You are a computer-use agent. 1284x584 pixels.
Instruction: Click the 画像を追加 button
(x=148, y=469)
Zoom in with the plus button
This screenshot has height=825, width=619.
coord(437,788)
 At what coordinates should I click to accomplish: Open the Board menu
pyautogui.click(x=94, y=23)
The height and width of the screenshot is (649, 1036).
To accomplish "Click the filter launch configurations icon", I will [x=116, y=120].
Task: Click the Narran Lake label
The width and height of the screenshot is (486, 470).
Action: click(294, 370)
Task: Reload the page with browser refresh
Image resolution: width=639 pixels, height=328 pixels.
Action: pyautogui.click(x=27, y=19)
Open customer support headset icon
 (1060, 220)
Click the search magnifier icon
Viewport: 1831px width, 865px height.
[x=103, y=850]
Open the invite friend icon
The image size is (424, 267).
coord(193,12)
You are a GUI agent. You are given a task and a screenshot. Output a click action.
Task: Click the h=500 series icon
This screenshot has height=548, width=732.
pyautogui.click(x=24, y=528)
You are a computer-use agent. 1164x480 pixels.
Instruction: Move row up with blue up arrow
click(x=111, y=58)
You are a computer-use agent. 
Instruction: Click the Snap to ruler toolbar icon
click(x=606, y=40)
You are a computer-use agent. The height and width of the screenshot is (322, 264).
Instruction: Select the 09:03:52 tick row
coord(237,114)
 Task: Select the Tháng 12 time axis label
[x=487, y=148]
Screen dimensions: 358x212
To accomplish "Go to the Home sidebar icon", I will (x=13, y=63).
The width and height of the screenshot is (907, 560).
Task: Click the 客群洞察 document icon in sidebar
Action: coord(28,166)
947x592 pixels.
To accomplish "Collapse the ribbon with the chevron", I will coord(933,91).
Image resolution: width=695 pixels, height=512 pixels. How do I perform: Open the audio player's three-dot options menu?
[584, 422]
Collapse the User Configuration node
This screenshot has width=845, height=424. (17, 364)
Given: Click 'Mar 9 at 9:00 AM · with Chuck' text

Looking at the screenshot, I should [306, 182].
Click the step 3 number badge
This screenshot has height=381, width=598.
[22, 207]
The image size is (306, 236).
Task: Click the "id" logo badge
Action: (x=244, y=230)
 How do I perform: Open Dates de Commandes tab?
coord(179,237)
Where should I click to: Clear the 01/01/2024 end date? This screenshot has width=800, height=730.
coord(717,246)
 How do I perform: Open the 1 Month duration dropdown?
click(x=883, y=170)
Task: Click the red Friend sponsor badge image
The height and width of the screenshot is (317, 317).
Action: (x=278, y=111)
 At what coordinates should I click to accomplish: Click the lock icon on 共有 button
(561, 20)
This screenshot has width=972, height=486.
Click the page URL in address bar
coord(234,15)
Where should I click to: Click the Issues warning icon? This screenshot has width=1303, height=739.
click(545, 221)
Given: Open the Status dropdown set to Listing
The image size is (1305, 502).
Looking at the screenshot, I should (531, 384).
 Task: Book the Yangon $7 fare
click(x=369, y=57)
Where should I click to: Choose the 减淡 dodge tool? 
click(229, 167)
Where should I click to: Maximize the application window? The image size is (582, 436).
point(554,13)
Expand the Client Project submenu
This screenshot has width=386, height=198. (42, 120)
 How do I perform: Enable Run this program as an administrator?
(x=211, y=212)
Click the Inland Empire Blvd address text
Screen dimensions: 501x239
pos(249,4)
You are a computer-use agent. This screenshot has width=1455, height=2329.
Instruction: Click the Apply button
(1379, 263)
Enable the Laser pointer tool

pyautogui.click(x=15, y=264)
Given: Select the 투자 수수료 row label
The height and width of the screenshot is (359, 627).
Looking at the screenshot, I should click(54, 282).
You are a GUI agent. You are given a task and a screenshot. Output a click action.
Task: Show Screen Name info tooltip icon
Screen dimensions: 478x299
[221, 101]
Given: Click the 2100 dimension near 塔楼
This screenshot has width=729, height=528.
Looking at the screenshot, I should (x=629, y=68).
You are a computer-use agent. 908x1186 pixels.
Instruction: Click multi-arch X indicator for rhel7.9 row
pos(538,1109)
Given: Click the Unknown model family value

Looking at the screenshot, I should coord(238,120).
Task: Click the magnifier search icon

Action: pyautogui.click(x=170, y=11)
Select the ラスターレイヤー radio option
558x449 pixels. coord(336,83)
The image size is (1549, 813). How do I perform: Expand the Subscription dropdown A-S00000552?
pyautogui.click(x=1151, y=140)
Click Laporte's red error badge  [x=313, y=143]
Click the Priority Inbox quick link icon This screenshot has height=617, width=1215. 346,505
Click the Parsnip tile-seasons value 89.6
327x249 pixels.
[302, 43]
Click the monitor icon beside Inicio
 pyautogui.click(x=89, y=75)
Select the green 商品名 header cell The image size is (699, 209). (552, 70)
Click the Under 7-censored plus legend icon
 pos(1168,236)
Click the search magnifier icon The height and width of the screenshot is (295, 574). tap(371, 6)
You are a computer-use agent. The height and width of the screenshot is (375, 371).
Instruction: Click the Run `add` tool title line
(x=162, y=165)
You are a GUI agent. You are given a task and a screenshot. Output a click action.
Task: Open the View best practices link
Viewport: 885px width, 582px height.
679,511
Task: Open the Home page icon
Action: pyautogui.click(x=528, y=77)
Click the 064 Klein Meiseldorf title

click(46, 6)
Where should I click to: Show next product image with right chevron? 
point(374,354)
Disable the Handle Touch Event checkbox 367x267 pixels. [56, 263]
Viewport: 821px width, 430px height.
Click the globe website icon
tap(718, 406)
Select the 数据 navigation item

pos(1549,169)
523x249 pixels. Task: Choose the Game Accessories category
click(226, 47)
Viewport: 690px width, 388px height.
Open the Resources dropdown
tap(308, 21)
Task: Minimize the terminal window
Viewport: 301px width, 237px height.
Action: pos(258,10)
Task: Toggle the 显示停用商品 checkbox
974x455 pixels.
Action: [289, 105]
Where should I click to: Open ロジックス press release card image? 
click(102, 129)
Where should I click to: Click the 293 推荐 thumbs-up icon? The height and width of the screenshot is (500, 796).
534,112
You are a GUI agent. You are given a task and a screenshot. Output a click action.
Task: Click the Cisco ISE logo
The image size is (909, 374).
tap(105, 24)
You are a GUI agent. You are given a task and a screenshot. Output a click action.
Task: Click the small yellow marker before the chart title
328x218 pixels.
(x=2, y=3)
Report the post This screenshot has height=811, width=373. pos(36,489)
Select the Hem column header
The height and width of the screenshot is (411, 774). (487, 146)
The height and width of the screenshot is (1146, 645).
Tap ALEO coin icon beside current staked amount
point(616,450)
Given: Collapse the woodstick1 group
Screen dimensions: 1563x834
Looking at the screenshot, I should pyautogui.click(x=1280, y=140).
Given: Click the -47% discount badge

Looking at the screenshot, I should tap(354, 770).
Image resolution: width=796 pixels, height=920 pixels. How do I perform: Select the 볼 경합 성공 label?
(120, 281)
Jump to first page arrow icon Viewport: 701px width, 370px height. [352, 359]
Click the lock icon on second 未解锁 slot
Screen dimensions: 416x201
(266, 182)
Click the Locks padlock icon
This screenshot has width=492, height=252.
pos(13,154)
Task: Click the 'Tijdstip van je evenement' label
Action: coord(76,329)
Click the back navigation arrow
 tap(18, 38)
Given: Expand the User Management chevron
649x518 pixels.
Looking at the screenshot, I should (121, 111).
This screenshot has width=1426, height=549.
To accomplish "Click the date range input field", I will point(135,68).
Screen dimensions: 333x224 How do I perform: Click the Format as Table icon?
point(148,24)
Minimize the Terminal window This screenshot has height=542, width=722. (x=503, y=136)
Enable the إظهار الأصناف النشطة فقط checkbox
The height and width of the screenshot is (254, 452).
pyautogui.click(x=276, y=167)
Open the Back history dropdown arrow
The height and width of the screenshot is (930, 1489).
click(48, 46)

**DESCRIPTION OF THE TASK**
The range runs from the line above containing "Click the Priority" to the line containing "Select the green", inclusive. Restate those lines word for word and no others.

**FINISHED EXERCISE**
Click the Priority Inbox quick link icon This screenshot has height=617, width=1215. 346,505
Click the Parsnip tile-seasons value 89.6
327x249 pixels.
[302, 43]
Click the monitor icon beside Inicio
 pyautogui.click(x=89, y=75)
Select the green 商品名 header cell The image size is (699, 209). (552, 70)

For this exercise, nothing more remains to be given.